DATASET ENTRIES:
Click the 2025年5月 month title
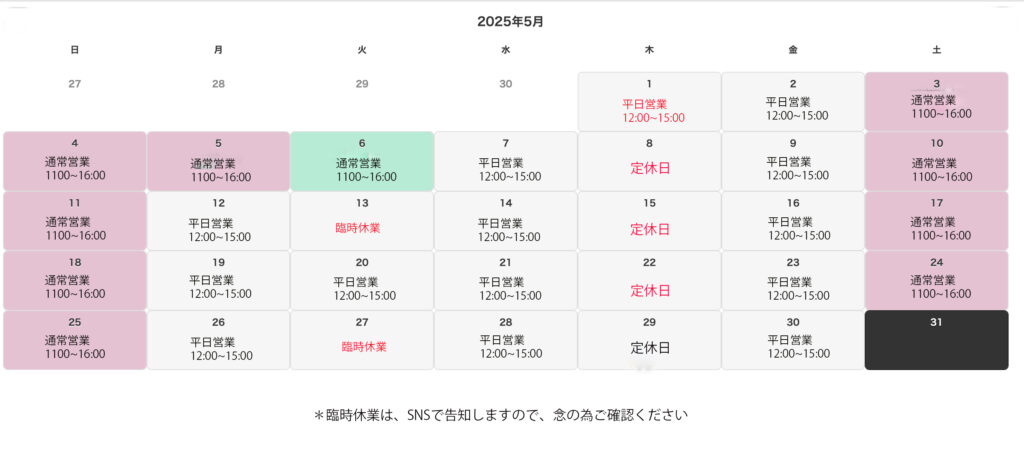 click(x=511, y=21)
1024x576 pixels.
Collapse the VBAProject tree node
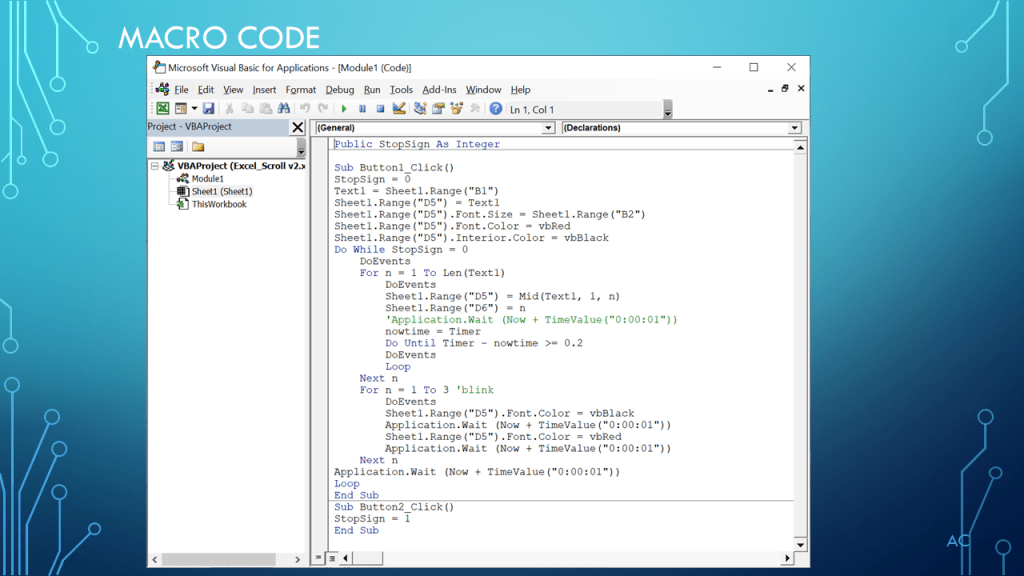click(x=155, y=166)
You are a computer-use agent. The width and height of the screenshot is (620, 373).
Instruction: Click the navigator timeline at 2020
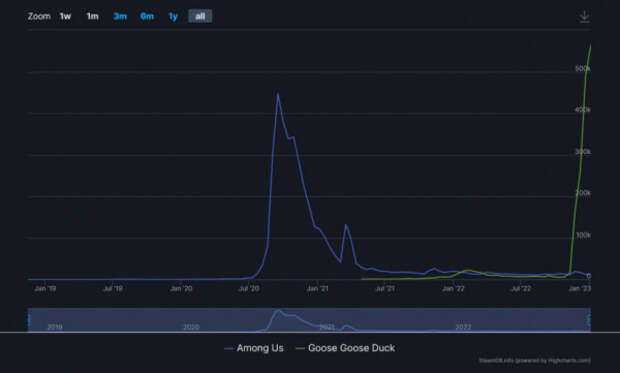191,327
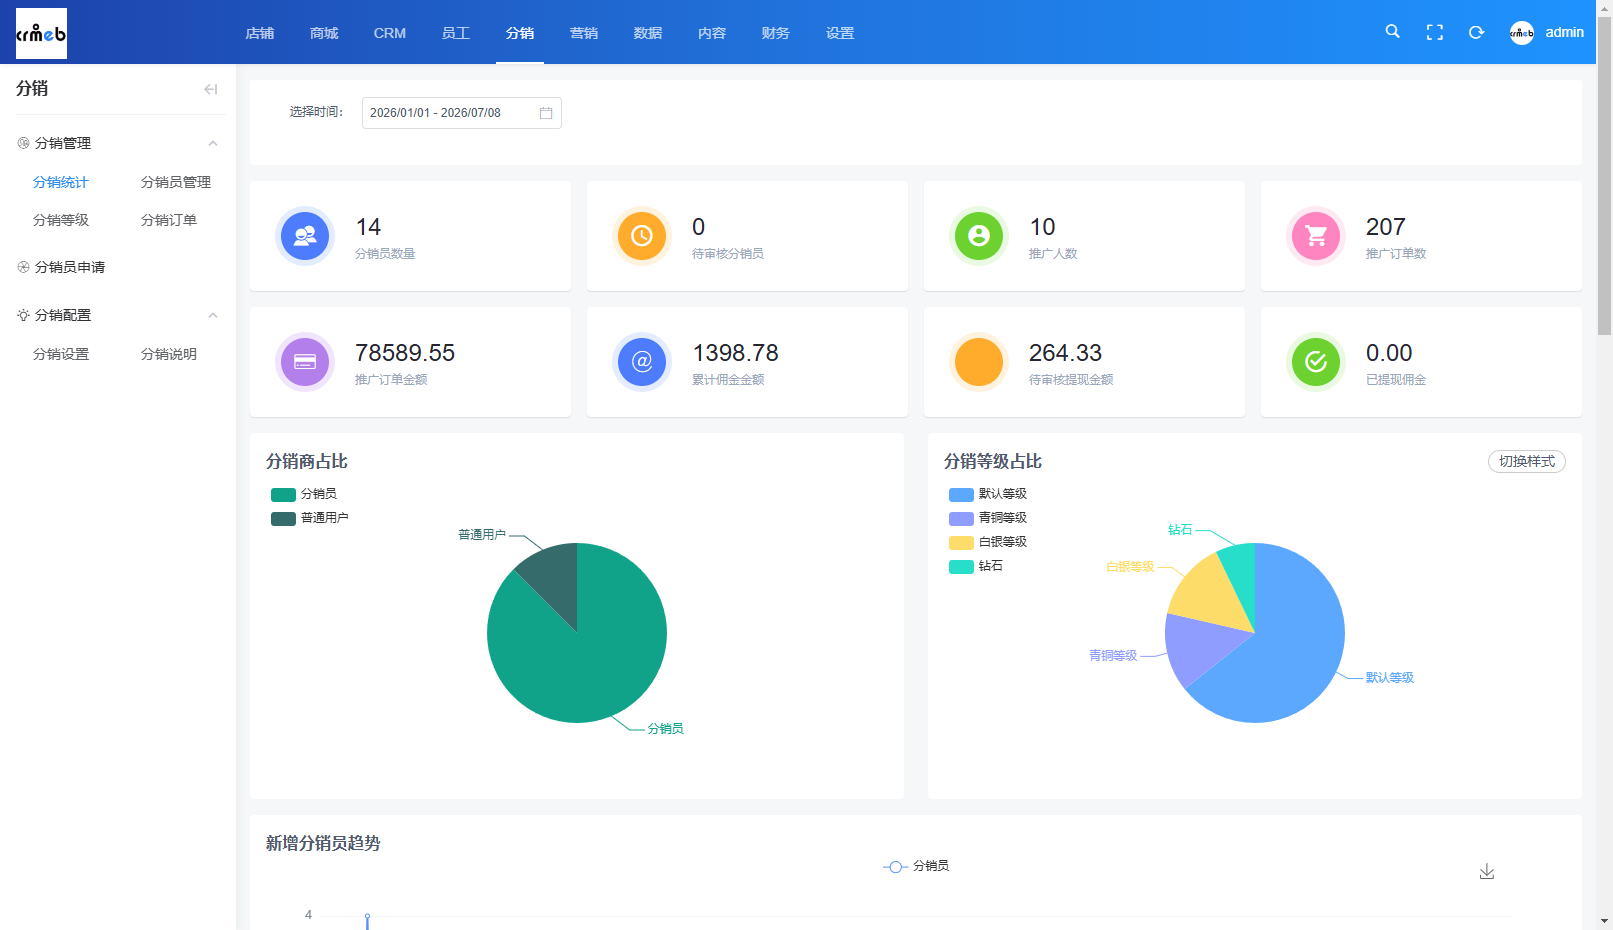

PROBLEM TO SOLVE: Please update the rows above by changing "tree node" to "outline entry" and keeping all other text as is. Leave the pictures out of your answer.

RESULT BELOW:
Click the 2025年5月 month title
 click(x=511, y=21)
1024x576 pixels.
Collapse the VBAProject outline entry
click(x=155, y=166)
You are a computer-use agent. The width and height of the screenshot is (620, 373).
Instruction: Click the navigator timeline at 2020
191,327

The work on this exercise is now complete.